Danke für nichts.

"Wart mal ab, bis ..." – Toxische Mama-Weisheiten, die keiner mehr hören will

Die bösen Sprünge, die schlimme Trotzphase – wenn es nach anderen Müttern gehen würde, kämen wir aus dem Fürchten gar nicht mehr heraus. Unsere Autorin plädiert für mehr Positivität. 

Mutter mit Baby im Arm hält sich die Ohren zu.© iStock/nicoletaionescu
Bei manchen Ratschlägen stellt frau die Ohren lieber auf Durchzug.

Tatort Spielplatz. Während die Kleinen in der Sandkiste buddeln, plaudere ich mit einer anderen Mutter über das leidige Thema Babyschlaf. So weit, so unverfänglich. Bis ich unbedacht sage: "Bei uns klappt es mit dem Einschlafen gerade ganz gut." Fataler Fehler. Meine Gesprächspartnerin, die bereits ein älteres Geschwisterkind hat, entgegnet prompt: "Wart mal ab, bis er vier ist – dann diskutieren sie immer, dass sie nicht ins Bett wollen." Und zack – vorbei war es mit meiner guten Laune.

Nächstes Szenario: Ich sitze mit einer Mama-Freundin in einem Café. Ihr Sohn war damals eins, meiner ein gutes halbes Jahr alt und viele Dinge in meinem Leben wurden laaangsam wieder leichter. Als ich dies voll freudiger Naivität erwähnte, erwiderte sie: "Genieß es, das sind jetzt die Wonnemonate." Nicht mitgesprochen: Freu dich nicht zu früh, es wird alles wieder schlimmer. Autsch.

Dieser Mechanismus ist mir inzwischen etliche Male begegnet: Eine Mutter sagt etwas Positives – und bekommt direkt eins reingewürgt. 

Weiteres Beispiel gefällig? Ich freue mich darüber, dass mein Sohn die ersten Schritte gemacht hat – und bekomme zu hören: "Pass mal auf, wenn er erst richtig läuft. Dann musst du die ganze Zeit hinterher sein." Danke für nichts.

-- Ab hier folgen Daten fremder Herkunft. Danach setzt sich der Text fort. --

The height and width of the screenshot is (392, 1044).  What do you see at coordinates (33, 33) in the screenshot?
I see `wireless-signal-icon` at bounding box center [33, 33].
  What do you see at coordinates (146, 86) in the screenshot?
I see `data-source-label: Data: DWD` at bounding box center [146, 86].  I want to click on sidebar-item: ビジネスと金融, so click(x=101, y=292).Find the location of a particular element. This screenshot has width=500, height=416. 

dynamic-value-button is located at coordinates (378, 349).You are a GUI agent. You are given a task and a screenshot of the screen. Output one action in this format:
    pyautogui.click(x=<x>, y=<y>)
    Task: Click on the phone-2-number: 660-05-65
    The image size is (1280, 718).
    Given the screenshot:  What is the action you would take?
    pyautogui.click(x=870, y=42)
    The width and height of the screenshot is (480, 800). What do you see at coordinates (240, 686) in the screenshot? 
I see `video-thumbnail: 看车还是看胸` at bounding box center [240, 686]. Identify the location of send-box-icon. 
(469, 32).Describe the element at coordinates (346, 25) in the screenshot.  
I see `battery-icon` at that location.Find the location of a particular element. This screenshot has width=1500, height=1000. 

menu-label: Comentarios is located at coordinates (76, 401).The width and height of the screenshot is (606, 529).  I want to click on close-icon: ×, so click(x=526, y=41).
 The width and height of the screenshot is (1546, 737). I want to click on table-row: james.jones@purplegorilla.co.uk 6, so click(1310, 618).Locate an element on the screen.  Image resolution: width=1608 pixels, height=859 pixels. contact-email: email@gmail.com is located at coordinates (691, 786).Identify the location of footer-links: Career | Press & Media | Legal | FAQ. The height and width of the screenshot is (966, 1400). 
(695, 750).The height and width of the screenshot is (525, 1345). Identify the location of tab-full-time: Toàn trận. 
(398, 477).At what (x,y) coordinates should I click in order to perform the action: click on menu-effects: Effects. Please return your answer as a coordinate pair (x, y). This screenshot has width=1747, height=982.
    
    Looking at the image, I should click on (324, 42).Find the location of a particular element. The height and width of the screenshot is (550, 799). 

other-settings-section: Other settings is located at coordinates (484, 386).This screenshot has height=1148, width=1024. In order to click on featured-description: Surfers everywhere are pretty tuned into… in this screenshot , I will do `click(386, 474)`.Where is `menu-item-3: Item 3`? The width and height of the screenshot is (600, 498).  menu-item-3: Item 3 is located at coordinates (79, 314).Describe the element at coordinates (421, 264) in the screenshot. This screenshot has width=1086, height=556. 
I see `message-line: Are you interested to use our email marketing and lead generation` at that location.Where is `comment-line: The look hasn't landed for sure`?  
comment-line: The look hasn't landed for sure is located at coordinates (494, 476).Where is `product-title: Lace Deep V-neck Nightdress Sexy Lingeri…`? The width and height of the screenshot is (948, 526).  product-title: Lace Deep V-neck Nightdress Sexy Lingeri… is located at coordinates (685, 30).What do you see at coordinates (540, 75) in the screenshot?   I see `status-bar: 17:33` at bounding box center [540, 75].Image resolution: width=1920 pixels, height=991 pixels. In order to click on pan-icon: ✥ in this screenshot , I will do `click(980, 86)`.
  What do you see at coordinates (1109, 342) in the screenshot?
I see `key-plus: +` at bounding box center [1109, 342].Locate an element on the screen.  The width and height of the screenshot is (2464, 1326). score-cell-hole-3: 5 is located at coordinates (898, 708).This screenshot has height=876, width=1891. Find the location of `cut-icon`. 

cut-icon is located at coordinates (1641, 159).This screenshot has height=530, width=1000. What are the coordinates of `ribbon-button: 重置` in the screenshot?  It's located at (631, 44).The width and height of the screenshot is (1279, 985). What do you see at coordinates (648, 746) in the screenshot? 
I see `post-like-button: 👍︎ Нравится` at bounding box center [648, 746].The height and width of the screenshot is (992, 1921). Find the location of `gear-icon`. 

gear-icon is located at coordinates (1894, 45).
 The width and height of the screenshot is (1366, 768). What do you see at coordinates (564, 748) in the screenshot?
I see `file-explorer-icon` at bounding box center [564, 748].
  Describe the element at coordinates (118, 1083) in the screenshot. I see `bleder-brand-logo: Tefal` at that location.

Nur wer sich beklagt, gehört zum Club

Die Liste der Dinge, vor denen ich mich in Acht nehmen soll, lässt sich bis in die Unendlichkeit fortführen: die schlimme Trotzphase, die Wackelzahnpubertät, die richtige Pubertät ...

Ganz ehrlich: Ich bin bestimmt nicht die Mutter, die ihr Kind den ganzen Tag über den grünen Klee lobt und andere damit nervt, ach-wie-toll das Mamasein doch ist. Und trotzdem fände ich es unauthentisch, wenn ich nicht auch mal sagen würde, was gerade einfach gut läuft. Es scheint jedoch ein ungeschriebener Eltern-Codex zu sein: Nur, wer sich beklagt, gehört zum Club.

Es kommt mir manchmal vor wie kleine Tauschgeschäfte im Sandkasten. Ich klage dir mein Leid, dafür bekomme ich von dir Lob und Anerkennung und andersherum. 

Liebe Mamas, ganz ehrlich: Ich sehe euch und ich weiß, wie schwer das Leben mit Kind sein kann und wie wenig Wertschätzung man manchmal für die ganzen Mühen bekommt. Es geht mir oft genug genauso und ich bin mehr als dankbar, wenn ich jemandem mein Herz ausschütten darf und auf Verständnis stoße. 

Ohren zu und durch

Aber trotzdem: Auch die schönen Momente möchte ich frei heraus benennen dürfen, ohne dass mir direkt eine Warnung um die Ohren gehauen wird.

Um fair zu sein: Natürlich kenne ich auch genug andere Mütter und Väter, mit denen ich mich ungehemmt über Entwicklungsfortschritte und Meilensteine freuen darf. Und bei allen anderen reagiere ich jetzt auf die einzig sinnvolle Weise: lächeln und winken – und die Ohren auf Durchzug stellen. Denn eines habe ich inzwischen auch gelernt: So schlimm, wie andere einen glauben machen wollen, wird es (meist) gar nicht.